- _What you need to do_:
Pull out each line of the entries below that contains the string "point", and copy those lines unchanged.

- _Stored data_:
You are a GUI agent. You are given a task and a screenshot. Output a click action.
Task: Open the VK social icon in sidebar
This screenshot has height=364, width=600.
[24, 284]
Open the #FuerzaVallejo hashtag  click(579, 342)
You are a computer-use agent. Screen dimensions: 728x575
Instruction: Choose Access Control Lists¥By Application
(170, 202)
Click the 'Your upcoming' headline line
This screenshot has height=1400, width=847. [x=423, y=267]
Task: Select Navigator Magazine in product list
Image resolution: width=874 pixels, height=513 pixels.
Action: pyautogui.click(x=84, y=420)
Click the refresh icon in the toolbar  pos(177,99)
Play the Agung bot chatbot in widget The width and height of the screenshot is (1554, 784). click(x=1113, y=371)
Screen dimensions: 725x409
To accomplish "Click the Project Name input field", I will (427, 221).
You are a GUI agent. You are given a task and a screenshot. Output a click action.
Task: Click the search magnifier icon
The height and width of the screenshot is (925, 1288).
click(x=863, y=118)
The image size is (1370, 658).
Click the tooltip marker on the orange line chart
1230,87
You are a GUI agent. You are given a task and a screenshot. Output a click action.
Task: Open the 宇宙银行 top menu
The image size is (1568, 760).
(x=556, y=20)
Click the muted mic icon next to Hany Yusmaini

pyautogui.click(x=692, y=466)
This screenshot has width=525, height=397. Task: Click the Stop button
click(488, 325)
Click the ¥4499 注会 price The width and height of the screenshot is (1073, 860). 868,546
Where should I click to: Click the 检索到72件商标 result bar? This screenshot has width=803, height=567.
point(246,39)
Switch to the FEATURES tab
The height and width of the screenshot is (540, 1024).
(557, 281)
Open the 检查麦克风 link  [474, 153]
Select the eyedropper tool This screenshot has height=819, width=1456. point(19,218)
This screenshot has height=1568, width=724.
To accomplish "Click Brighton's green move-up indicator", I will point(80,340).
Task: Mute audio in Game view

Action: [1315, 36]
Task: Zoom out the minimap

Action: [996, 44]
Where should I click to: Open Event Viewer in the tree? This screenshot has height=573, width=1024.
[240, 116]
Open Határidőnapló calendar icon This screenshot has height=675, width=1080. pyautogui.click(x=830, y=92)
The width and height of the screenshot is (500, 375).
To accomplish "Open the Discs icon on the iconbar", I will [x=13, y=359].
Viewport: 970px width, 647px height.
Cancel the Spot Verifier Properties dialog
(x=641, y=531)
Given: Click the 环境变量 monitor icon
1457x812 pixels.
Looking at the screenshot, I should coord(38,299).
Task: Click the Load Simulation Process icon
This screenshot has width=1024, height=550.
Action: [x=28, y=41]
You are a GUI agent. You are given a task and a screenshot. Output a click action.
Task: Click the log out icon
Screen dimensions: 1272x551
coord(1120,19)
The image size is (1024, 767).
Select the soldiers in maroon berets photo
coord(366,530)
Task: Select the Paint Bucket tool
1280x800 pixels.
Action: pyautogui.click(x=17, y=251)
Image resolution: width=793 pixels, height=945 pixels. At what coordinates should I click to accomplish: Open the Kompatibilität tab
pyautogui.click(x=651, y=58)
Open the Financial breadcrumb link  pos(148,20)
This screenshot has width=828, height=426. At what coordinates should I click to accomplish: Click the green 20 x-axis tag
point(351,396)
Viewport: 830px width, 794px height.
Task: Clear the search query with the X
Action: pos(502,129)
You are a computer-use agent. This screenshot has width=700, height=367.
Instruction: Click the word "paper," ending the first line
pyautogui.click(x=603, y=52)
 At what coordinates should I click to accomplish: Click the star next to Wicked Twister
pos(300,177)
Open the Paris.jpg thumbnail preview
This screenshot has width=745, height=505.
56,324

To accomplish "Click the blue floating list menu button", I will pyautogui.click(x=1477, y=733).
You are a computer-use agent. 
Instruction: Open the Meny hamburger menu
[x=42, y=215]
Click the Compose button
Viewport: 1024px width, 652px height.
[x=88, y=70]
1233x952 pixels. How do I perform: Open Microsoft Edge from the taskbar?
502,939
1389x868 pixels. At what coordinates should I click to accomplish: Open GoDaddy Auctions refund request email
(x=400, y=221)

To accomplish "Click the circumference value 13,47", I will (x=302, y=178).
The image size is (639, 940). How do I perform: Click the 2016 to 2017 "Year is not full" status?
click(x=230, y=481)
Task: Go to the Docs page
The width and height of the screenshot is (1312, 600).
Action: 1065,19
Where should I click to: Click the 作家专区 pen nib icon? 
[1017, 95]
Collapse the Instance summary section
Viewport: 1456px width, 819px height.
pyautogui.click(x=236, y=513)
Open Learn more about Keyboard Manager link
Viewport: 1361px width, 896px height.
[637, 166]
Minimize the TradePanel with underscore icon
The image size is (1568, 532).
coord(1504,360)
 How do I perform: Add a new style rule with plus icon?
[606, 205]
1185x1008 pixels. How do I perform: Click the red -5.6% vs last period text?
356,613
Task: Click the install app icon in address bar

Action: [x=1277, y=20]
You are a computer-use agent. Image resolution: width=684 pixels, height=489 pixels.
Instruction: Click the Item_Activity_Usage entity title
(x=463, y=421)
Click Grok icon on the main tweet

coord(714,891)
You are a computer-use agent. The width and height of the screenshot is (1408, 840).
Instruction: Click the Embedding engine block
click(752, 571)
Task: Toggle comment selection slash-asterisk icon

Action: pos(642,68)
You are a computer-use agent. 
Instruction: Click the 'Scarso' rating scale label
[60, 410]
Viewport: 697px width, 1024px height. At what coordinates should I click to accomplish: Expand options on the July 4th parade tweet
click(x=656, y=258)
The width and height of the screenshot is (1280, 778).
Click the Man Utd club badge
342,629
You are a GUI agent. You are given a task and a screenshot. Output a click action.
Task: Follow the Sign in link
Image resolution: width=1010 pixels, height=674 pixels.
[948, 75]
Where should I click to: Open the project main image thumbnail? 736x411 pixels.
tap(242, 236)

- _Output for this exercise_:
point(246,39)
Select the eyedropper tool This screenshot has height=819, width=1456. point(19,218)
To accomplish "Click Brighton's green move-up indicator", I will point(80,340).
point(351,396)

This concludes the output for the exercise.